▶ [Source passage]
Nuclear waste route passes through city

Three schools, Lawrence Memorial Hospital, the Kansas River and plenty of homes lie within a mile of railways that could be used to transport high-level nuclear waste to a proposed dump site in Nevada.

A new searchable database devised by the Environmental Working Group, a Washington, D.C.-based watchdog organization, shows the proximity of the proposed nuclear disposal routes to any address in the country. Under one of the proposals, shipments from the eastern United States would go through Lawrence over Union Pacific railroad tracks on their way to Yucca Mountain, 90 miles northwest of Las Vegas. The route would pass less than a mile from Woodlawn, Pinckney and New York schools.

A Senate decision whether to proceed with the dump site could come as early as the end of June. The House approved the site on May 8. Shipments are forecast to begin in 2010.

The prospect of shipping spent nuclear fuel cross-country should disturb people, especially in the aftermath of Sept. 11, said Bob Eye, a Topeka attorney who has been involved in nuclear power litigation.

▶ [Provided data]
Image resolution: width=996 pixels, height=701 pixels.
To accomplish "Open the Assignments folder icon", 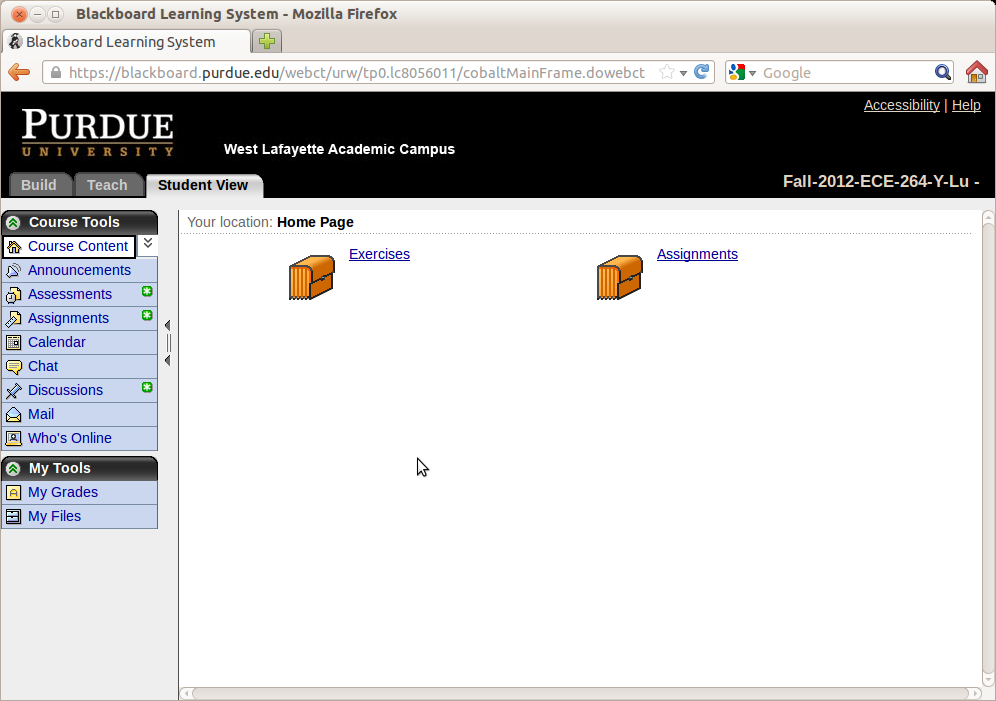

▶ [Exercise aim]
Resume the nuclear waste route article after its last sentence. The data after the nuclear waste route article is separate material that has no connection to it.

▶ [Answer for the task]
“Even if before Sept. 11 we believed that transportation of radioactive waste was relatively safe, I think we now know the shipments each one would be a potential target,” he said. “The canisters that would be used to transport this waste are not impenetrable. They are not indestructible. They carry an enormous inventory of radiation in every one of them. Losing one on a bridge across the Kaw River, for example, would be a real catastrophe on a monumental scale.”

But Ben Friesen, coordinator of Kansas University’s Environment, Health and Safety Council, isn’t worried about that risk, which he contends is minute. Friesen spent more than 30 years as the university’s radiation safety officer, sitting at a desk on the same floor as a nuclear reactor in Burt Hall.

“I guess I personally wouldn’t feel uncomfortable with the transportation of those (nuclear waste containers) under the requirements that are put on them,” he said. “You can’t ever say never about an accident. All I’m saying is I think the precautions are very, very high.”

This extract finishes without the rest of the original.